It’s terribly difficult after finishing the 6th in a series of Timothy Egan’s books to declare a favorite. Yet, Egan’s Short Nights of the Shadow Catcher: The Epic Life and Immortal Photographs of Edward Curtis – is -well – it broke my heart.
The life and times of “fanatical” (self described) artists like Edward Curtis are rarely full of fulfilling, float you on air happiness. Yet, his life had many interactions and endorsements by the day’s rich and famous (Teddy Roosevelt and J. Pierpont Morgan to name two).
A man who attempted to capture the remnants of an ever encroaching genocide of the remaining inhabitants of the western tribes of Native Americans is a noble story. And noble is the way Egan tells it. Yet, it leaves you (the trajectory of Curtis’s life) unfulfilled…as the life stories of so many artists do.

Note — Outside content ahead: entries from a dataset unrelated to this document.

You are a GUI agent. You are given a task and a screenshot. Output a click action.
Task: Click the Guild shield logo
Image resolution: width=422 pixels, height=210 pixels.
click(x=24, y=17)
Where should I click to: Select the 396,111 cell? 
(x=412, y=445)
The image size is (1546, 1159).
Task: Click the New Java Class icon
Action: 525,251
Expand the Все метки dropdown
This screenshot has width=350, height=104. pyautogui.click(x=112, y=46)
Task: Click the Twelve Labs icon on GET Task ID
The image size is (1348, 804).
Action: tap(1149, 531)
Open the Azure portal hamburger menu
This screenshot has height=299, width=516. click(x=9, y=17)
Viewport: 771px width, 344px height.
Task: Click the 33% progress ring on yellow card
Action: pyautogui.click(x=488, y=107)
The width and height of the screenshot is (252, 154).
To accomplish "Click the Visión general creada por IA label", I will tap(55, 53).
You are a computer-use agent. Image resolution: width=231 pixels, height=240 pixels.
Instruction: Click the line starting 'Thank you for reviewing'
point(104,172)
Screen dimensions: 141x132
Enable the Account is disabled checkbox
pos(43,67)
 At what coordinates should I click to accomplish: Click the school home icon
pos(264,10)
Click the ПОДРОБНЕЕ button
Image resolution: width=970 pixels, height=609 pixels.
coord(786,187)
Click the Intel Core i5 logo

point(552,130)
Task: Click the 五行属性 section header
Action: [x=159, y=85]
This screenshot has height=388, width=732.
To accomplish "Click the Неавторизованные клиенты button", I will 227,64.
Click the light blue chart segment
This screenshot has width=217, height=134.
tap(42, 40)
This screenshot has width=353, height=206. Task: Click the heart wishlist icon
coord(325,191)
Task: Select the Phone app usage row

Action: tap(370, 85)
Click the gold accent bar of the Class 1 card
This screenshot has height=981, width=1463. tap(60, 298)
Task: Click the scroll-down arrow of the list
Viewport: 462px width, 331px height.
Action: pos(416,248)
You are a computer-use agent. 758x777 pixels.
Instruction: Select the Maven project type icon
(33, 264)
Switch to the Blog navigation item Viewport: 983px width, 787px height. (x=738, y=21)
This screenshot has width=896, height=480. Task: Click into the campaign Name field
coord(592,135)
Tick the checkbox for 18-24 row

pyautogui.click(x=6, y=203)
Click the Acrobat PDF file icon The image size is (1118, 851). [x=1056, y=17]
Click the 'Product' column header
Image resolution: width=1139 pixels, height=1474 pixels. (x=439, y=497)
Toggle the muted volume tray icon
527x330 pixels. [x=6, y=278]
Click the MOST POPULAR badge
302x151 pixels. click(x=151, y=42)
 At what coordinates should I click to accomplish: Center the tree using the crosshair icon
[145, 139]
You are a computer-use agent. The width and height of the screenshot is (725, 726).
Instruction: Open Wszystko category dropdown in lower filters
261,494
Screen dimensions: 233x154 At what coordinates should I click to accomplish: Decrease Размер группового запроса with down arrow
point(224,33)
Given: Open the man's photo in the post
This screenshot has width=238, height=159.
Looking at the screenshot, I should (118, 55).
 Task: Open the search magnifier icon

How Egan finds these tales and has the uncanny ability to weave story in and around the real-life characters he portrays – is – well – a mysterious literary talent that I’m unsure if even he could describe it adequately. The book, story, prose, research and Egan’s writing just make you salivate for the next page.
This is an unequivocal FIVE STAR work (which I don’t attribute to most literature I read). It is a treasure – just as the life of Edward Curtis and his enduring work was/is. I am really glad I read this book. You will be too.
I am now on to my 7th Egan book in the past three weeks (which I NEVER do); The Immortal Irishman: The Irish Revolutionary Who Became An American Hero (2016).
You simply CANNOT understand the American West without Reading Timothy Egan…PERIOD.